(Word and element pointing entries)
• • • •
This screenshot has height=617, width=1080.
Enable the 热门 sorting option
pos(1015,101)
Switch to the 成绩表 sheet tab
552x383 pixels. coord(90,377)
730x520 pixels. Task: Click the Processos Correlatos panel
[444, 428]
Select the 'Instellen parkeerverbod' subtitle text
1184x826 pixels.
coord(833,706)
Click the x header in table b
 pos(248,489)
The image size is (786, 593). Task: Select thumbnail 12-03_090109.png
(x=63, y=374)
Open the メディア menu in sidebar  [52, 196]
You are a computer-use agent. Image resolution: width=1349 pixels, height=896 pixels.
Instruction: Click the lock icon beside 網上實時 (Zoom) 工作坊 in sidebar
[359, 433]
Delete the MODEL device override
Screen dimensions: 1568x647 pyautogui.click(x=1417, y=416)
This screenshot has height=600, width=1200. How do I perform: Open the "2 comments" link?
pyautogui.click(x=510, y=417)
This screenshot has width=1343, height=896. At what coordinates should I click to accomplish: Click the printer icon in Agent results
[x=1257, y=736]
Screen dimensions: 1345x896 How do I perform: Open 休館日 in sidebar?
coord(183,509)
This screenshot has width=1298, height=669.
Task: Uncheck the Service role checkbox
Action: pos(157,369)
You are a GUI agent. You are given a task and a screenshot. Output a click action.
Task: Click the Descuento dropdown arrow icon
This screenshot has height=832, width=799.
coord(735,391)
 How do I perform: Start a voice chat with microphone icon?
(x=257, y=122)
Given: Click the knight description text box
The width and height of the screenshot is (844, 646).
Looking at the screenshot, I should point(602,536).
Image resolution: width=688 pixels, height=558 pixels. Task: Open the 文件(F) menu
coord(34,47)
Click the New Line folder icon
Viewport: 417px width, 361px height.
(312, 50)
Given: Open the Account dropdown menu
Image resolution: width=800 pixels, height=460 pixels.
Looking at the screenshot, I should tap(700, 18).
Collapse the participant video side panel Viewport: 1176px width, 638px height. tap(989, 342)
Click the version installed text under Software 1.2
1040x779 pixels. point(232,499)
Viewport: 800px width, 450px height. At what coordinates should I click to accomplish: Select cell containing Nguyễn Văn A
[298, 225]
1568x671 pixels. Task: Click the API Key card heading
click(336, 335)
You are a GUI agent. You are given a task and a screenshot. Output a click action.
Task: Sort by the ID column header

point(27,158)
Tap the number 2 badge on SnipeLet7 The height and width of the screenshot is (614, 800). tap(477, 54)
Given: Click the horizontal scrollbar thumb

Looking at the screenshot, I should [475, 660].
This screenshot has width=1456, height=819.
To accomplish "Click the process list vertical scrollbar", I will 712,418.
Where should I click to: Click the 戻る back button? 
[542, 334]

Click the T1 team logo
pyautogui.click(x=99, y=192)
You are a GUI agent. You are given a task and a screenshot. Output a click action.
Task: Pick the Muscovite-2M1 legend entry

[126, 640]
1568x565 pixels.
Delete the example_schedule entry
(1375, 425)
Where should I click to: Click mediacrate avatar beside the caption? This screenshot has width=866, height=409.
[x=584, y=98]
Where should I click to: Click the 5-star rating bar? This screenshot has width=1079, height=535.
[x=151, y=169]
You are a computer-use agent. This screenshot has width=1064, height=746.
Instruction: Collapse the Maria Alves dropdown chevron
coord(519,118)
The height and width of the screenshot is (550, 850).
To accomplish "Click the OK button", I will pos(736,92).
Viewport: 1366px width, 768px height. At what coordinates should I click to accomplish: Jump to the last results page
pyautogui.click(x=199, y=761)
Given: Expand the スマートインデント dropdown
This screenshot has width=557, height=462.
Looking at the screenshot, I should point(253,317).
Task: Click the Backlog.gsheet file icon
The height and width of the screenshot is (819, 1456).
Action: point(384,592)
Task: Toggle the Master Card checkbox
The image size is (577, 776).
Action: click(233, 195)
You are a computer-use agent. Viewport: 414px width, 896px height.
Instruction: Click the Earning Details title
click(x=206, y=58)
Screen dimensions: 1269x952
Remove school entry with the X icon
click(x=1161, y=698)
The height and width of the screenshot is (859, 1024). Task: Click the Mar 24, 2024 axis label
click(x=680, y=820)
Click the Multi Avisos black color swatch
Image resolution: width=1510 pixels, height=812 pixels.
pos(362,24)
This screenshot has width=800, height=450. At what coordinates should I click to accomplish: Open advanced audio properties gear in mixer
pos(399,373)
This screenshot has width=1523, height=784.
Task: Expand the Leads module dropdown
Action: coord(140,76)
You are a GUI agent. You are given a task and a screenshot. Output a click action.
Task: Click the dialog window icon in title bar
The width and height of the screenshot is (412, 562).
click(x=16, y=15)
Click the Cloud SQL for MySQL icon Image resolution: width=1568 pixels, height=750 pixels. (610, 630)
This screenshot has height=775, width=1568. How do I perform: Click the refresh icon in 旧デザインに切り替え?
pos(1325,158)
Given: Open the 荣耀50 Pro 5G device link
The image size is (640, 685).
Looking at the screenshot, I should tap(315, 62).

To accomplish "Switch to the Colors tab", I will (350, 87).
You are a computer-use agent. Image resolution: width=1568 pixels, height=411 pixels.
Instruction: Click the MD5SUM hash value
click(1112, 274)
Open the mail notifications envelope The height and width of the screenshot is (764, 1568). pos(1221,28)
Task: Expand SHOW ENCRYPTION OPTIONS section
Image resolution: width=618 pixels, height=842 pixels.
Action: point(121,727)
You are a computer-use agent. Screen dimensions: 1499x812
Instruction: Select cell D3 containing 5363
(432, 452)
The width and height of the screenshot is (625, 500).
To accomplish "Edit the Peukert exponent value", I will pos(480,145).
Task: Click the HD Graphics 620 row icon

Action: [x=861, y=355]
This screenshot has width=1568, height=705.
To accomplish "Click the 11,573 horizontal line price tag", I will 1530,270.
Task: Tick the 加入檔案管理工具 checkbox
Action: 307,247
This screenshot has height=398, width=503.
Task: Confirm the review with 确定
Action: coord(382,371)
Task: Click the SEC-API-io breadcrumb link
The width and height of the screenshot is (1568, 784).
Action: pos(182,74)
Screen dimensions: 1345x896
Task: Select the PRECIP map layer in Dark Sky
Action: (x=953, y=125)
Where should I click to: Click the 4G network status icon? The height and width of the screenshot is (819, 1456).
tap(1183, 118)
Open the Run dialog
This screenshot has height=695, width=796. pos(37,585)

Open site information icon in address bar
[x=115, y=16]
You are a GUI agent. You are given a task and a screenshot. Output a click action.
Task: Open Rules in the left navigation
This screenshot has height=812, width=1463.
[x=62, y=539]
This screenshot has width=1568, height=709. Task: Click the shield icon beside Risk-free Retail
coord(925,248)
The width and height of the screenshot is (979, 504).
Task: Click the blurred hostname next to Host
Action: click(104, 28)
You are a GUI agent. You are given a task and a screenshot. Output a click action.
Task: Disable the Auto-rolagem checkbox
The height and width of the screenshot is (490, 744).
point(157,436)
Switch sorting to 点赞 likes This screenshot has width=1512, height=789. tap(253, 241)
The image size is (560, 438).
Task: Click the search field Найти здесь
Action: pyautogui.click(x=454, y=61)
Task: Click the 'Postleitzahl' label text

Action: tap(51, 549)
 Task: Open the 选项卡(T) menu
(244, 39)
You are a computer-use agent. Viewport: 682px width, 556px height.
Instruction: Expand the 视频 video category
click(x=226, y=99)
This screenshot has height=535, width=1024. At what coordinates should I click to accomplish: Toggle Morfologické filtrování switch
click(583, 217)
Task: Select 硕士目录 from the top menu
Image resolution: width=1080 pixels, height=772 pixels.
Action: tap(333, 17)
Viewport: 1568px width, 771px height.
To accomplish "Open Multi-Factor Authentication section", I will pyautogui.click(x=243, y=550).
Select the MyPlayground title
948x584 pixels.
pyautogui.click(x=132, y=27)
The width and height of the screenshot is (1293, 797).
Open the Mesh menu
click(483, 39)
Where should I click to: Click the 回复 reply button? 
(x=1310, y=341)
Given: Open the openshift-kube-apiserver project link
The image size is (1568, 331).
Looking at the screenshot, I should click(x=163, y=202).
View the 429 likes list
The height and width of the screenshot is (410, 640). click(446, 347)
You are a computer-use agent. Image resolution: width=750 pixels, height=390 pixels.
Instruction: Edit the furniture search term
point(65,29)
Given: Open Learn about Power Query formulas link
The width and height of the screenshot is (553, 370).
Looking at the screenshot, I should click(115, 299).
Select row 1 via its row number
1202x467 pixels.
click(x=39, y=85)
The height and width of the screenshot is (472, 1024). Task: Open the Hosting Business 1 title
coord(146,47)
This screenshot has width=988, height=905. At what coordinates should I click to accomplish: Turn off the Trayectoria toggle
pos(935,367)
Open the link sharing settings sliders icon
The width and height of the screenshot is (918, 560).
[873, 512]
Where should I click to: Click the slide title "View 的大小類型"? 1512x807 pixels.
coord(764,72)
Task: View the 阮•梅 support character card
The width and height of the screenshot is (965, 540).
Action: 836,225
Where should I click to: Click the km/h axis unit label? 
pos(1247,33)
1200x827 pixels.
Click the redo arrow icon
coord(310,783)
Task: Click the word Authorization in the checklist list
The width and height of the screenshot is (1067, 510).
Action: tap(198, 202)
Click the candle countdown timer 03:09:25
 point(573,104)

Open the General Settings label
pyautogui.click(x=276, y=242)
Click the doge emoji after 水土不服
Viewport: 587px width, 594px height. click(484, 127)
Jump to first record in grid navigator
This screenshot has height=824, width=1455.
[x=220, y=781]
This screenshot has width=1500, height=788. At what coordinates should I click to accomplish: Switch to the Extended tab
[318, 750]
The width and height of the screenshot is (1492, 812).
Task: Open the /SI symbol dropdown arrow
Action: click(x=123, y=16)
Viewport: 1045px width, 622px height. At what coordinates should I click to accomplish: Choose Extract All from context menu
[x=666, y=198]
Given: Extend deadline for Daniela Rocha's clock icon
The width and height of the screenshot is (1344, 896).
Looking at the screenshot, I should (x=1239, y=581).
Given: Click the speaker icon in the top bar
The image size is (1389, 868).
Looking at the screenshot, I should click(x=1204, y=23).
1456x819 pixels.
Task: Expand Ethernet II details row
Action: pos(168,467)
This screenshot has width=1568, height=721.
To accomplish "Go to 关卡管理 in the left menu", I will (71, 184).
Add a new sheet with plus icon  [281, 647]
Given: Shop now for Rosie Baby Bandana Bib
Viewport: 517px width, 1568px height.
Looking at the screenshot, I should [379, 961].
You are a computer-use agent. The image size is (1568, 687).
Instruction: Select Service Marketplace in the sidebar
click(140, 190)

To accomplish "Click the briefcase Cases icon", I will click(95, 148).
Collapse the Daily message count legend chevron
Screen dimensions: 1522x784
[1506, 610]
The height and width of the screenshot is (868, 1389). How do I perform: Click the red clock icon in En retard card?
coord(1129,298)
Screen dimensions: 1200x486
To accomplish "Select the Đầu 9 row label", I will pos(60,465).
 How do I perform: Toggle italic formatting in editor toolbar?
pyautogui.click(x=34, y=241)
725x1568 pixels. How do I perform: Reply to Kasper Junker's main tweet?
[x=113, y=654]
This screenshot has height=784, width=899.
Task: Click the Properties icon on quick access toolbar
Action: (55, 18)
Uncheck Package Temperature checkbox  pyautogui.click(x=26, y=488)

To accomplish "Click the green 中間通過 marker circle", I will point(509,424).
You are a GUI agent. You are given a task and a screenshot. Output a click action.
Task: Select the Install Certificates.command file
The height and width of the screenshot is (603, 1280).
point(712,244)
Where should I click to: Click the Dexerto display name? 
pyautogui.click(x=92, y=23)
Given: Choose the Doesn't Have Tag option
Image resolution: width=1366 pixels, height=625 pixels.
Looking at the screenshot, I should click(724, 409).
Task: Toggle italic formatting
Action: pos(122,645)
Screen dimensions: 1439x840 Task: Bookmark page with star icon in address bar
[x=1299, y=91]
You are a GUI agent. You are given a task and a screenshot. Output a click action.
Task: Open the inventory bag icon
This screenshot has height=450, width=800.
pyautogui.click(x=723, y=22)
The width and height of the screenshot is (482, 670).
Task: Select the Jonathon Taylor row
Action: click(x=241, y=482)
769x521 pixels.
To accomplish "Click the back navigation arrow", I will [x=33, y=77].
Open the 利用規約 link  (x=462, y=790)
• • • •
▶ [Stated exercise]: Locate every line in the rows that contains the word "cell", and copy each of those lines.

▶ [Task output]:
Viewport: 800px width, 450px height. At what coordinates should I click to accomplish: Select cell containing Nguyễn Văn A
Instruction: Select cell D3 containing 5363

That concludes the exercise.